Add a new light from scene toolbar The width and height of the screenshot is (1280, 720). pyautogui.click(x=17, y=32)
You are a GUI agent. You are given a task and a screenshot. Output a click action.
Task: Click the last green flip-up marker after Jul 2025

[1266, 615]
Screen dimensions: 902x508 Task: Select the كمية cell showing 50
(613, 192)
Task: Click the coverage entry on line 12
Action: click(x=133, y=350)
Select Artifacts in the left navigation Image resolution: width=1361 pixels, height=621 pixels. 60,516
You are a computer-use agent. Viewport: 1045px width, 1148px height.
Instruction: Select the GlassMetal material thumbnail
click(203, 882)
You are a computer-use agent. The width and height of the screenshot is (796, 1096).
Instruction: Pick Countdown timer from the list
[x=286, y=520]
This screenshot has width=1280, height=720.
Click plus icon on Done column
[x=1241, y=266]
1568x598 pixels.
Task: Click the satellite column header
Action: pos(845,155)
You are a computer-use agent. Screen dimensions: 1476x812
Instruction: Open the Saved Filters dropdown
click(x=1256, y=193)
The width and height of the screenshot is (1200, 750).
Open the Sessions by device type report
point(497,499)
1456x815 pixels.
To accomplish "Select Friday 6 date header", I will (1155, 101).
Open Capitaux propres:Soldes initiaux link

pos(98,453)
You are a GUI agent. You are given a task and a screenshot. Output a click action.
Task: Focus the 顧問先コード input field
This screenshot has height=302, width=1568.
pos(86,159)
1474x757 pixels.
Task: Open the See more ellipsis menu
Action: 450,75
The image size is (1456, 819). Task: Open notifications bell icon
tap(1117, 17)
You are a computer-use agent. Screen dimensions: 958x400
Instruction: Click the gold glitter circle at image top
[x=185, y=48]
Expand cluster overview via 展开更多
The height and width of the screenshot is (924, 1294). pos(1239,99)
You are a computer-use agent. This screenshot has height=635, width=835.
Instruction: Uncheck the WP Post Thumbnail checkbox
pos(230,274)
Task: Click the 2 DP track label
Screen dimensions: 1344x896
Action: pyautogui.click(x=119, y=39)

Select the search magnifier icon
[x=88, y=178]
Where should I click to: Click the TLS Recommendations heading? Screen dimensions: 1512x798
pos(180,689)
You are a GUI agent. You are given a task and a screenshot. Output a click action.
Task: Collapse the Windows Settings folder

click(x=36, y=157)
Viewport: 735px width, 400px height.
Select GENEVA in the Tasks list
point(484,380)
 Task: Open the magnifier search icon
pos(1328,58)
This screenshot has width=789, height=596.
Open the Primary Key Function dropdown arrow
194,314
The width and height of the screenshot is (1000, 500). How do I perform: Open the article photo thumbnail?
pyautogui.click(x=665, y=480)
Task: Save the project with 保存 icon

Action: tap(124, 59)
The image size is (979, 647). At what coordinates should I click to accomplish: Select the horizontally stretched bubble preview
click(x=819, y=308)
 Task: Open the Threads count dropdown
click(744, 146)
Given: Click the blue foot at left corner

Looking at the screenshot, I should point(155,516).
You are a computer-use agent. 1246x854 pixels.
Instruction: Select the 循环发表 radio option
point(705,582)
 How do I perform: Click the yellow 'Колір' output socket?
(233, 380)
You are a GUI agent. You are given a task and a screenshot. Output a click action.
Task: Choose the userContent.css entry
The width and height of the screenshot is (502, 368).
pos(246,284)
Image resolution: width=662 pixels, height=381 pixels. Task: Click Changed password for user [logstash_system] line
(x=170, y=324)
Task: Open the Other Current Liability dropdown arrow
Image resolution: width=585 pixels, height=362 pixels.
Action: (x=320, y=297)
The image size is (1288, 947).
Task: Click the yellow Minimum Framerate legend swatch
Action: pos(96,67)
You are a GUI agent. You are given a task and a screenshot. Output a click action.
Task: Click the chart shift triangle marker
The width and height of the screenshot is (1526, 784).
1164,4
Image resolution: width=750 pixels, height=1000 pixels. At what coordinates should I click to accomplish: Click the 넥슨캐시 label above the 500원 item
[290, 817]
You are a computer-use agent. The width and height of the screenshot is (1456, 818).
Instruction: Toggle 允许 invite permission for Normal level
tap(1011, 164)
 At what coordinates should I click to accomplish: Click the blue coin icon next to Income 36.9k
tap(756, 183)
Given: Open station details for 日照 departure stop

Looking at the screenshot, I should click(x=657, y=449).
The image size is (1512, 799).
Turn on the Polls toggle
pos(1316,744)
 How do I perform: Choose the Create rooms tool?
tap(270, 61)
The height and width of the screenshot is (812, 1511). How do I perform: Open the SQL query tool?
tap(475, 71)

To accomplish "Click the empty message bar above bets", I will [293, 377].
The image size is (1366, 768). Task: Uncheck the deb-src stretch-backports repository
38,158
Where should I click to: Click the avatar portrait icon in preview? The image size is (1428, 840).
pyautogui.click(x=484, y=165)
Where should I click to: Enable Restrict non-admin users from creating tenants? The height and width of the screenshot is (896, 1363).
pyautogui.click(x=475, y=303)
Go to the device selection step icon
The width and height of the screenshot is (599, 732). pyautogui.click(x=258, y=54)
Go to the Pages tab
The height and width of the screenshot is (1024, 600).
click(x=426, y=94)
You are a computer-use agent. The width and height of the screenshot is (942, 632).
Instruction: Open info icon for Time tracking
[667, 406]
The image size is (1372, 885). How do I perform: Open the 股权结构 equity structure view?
************
Copy every item above verbatim, line for line.

Add a new light from scene toolbar The width and height of the screenshot is (1280, 720). pyautogui.click(x=17, y=32)
You are a GUI agent. You are given a task and a screenshot. Output a click action.
Task: Click the last green flip-up marker after Jul 2025

[1266, 615]
Screen dimensions: 902x508 Task: Select the كمية cell showing 50
(613, 192)
Task: Click the coverage entry on line 12
Action: click(x=133, y=350)
Select Artifacts in the left navigation Image resolution: width=1361 pixels, height=621 pixels. 60,516
You are a computer-use agent. Viewport: 1045px width, 1148px height.
Instruction: Select the GlassMetal material thumbnail
click(203, 882)
You are a computer-use agent. The width and height of the screenshot is (796, 1096).
Instruction: Pick Countdown timer from the list
[x=286, y=520]
This screenshot has width=1280, height=720.
Click plus icon on Done column
[x=1241, y=266]
1568x598 pixels.
Task: Click the satellite column header
Action: pos(845,155)
You are a computer-use agent. Screen dimensions: 1476x812
Instruction: Open the Saved Filters dropdown
click(x=1256, y=193)
The width and height of the screenshot is (1200, 750).
Open the Sessions by device type report
point(497,499)
1456x815 pixels.
To accomplish "Select Friday 6 date header", I will (1155, 101).
Open Capitaux propres:Soldes initiaux link

pos(98,453)
You are a GUI agent. You are given a task and a screenshot. Output a click action.
Task: Focus the 顧問先コード input field
This screenshot has height=302, width=1568.
pos(86,159)
1474x757 pixels.
Task: Open the See more ellipsis menu
Action: 450,75
The image size is (1456, 819). Task: Open notifications bell icon
tap(1117, 17)
You are a computer-use agent. Screen dimensions: 958x400
Instruction: Click the gold glitter circle at image top
[x=185, y=48]
Expand cluster overview via 展开更多
The height and width of the screenshot is (924, 1294). pos(1239,99)
You are a computer-use agent. This screenshot has height=635, width=835.
Instruction: Uncheck the WP Post Thumbnail checkbox
pos(230,274)
Task: Click the 2 DP track label
Screen dimensions: 1344x896
Action: pyautogui.click(x=119, y=39)

Select the search magnifier icon
[x=88, y=178]
Where should I click to: Click the TLS Recommendations heading? Screen dimensions: 1512x798
pos(180,689)
You are a GUI agent. You are given a task and a screenshot. Output a click action.
Task: Collapse the Windows Settings folder

click(x=36, y=157)
Viewport: 735px width, 400px height.
Select GENEVA in the Tasks list
point(484,380)
 Task: Open the magnifier search icon
pos(1328,58)
This screenshot has width=789, height=596.
Open the Primary Key Function dropdown arrow
194,314
The width and height of the screenshot is (1000, 500). How do I perform: Open the article photo thumbnail?
pyautogui.click(x=665, y=480)
Task: Save the project with 保存 icon

Action: tap(124, 59)
The image size is (979, 647). At what coordinates should I click to accomplish: Select the horizontally stretched bubble preview
click(x=819, y=308)
 Task: Open the Threads count dropdown
click(744, 146)
Given: Click the blue foot at left corner

Looking at the screenshot, I should point(155,516).
You are a computer-use agent. 1246x854 pixels.
Instruction: Select the 循环发表 radio option
point(705,582)
 How do I perform: Click the yellow 'Колір' output socket?
(233, 380)
You are a GUI agent. You are given a task and a screenshot. Output a click action.
Task: Choose the userContent.css entry
The width and height of the screenshot is (502, 368).
pos(246,284)
Image resolution: width=662 pixels, height=381 pixels. Task: Click Changed password for user [logstash_system] line
(x=170, y=324)
Task: Open the Other Current Liability dropdown arrow
Image resolution: width=585 pixels, height=362 pixels.
Action: (x=320, y=297)
The image size is (1288, 947).
Task: Click the yellow Minimum Framerate legend swatch
Action: pos(96,67)
You are a GUI agent. You are given a task and a screenshot. Output a click action.
Task: Click the chart shift triangle marker
The width and height of the screenshot is (1526, 784).
1164,4
Image resolution: width=750 pixels, height=1000 pixels. At what coordinates should I click to accomplish: Click the 넥슨캐시 label above the 500원 item
[290, 817]
You are a computer-use agent. The width and height of the screenshot is (1456, 818).
Instruction: Toggle 允许 invite permission for Normal level
tap(1011, 164)
 At what coordinates should I click to accomplish: Click the blue coin icon next to Income 36.9k
tap(756, 183)
Given: Open station details for 日照 departure stop

Looking at the screenshot, I should click(x=657, y=449).
The image size is (1512, 799).
Turn on the Polls toggle
pos(1316,744)
 How do I perform: Choose the Create rooms tool?
tap(270, 61)
The height and width of the screenshot is (812, 1511). How do I perform: Open the SQL query tool?
tap(475, 71)

To accomplish "Click the empty message bar above bets", I will [293, 377].
The image size is (1366, 768). Task: Uncheck the deb-src stretch-backports repository
38,158
Where should I click to: Click the avatar portrait icon in preview? The image size is (1428, 840).
pyautogui.click(x=484, y=165)
Where should I click to: Enable Restrict non-admin users from creating tenants? The height and width of the screenshot is (896, 1363).
pyautogui.click(x=475, y=303)
Go to the device selection step icon
The width and height of the screenshot is (599, 732). pyautogui.click(x=258, y=54)
Go to the Pages tab
The height and width of the screenshot is (1024, 600).
click(x=426, y=94)
You are a computer-use agent. The width and height of the screenshot is (942, 632).
Instruction: Open info icon for Time tracking
[667, 406]
The image size is (1372, 885). How do I perform: Open the 股权结构 equity structure view?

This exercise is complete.